Glad did I live and gladly die,
And I laid me down with a will.
This be the verse you grave for me:
Here he lies where he longed to be;
Home is the sailor, home from sea,
And the hunter home from the hill.
The epigraph was translated into Samoan and sung as a song of grief.
Stevenson was a celebrity of his time and admired by many authors, including Rudyard Kipling, Sir Arthur Conan Doyle, J.M. Barrie and Ernest Hemingway. G. K. Chesterton, the creator of the fictional priest-detective Father Brown, declared that Stevenson “seemed to pick the right word up on the point of his pen, like a man playing spillikins.” Spillikins is another name for the game Pick-up Sticks. Unfortunately, as time passed, a lot of Stevenson’s work was forgotten, with only Treasure Island and Strange Case of Dr Jekyll and Mr Hyde remaining popular. He was excluded from the first seven editions of The Norton Anthology of English Literature until his name was resurrected in 2006.
Since its publication, Treasure Island has been labelled a children’s book, yet American film critic Roger Ebert wrote in 1996, “I was talking to a friend the other day who said he’d never met a child who liked reading Robert Louis Stevenson’s Treasure Island. Neither have I … But I did read the books later, when I was no longer a kid, and I enjoyed them enormously …The fact is, Stevenson is a splendid writer of stories for adults, and he should be put on the same shelf with Joseph Conrad and Jack London instead of in between Winnie the Pooh and Peter Pan.” After reevaluating Stevenson’s work in the late 20th century as adult literature, critics declared his writing superb, ranking him the 26th-most-translated author in the world, coming just below Charles Dickens in 25th place.
Robert Louis Stevenson is commemorated across the world for his contribution to literature and his insight into Samoan politics. The Writers’ Museum in Edinburgh devotes an entire room to the author, which is filled with some of his possessions. Other memorabilia is located at Stevenson House in California and the Robert Louis Stevenson Museum, located in his former home in Samoa.
In 2013, the Scottish crime writer Ian Rankin unveiled a statue of Stevenson as a child with his dog outside Colinton Parish Church. There is also a bronze relief memorial to Stevenson in St Giles’ cathedral. Another statue is located in Portsmouth Square in San Francisco, and six US schools bear his name. To mark the 100th anniversary of Stevenson’s death in 1994, the Royal Bank of Scotland issued a series of commemorative £1 notes.

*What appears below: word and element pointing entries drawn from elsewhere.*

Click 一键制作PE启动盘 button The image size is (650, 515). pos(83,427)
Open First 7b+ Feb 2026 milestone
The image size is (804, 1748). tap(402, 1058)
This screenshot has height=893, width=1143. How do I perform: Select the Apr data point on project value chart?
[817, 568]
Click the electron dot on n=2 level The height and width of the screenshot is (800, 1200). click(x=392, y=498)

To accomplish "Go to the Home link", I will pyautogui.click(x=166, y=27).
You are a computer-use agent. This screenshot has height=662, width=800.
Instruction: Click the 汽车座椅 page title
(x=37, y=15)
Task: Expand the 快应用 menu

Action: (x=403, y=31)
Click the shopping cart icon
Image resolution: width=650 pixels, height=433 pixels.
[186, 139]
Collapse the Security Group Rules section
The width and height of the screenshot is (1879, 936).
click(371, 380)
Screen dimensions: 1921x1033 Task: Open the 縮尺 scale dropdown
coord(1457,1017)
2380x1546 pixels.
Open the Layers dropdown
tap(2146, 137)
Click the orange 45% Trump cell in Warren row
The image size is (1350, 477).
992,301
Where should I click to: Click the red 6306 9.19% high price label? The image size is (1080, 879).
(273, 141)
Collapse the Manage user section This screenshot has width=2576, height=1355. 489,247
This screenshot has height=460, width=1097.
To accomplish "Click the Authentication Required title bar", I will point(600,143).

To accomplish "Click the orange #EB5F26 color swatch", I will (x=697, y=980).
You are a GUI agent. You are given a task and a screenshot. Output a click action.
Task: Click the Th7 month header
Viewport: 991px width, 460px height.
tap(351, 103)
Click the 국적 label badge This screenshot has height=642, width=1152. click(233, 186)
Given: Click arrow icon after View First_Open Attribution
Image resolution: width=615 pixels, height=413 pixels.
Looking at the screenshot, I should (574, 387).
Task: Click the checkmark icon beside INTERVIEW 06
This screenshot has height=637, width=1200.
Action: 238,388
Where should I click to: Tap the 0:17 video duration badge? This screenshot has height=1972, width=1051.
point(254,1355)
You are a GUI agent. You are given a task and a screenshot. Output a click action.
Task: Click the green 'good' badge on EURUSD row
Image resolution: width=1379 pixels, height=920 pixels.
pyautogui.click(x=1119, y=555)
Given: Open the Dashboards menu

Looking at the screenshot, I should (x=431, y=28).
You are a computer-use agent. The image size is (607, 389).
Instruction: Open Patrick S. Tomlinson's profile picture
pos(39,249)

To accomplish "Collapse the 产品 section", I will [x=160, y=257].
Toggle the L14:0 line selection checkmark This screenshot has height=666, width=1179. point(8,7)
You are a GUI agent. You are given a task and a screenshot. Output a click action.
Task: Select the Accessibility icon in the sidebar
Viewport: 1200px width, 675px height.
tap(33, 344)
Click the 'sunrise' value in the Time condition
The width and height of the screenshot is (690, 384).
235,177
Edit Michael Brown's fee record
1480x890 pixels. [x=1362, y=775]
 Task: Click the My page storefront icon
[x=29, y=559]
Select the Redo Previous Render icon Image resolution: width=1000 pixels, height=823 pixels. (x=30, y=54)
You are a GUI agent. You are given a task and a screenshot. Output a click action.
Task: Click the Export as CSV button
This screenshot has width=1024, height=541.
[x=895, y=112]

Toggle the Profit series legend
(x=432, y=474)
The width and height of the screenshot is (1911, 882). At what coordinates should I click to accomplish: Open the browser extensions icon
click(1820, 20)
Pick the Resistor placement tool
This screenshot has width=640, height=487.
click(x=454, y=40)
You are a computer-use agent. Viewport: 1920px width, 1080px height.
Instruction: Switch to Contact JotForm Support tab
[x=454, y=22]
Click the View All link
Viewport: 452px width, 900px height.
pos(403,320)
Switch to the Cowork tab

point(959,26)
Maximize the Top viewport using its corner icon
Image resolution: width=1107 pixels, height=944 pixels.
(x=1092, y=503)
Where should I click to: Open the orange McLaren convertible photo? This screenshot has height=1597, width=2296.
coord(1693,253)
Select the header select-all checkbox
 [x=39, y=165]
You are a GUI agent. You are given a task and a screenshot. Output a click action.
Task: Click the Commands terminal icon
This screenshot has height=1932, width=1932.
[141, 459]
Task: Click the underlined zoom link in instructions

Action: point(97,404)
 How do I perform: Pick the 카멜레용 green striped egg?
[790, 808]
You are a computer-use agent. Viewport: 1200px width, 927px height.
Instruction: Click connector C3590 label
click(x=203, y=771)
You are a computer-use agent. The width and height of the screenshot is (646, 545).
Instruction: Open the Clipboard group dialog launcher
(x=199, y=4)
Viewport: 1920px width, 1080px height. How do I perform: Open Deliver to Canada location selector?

Robert Louis Stevenson is no longer forgotten, at least in name, and his books are widely read across the globe. Yet, as is the case with many well-known names, Stevenson’s life proves just as interesting as his stories. He touched many lives in his relatively short life and achieved more than the average person despite his many illnesses. For that, he should receive as many accolades as his written work.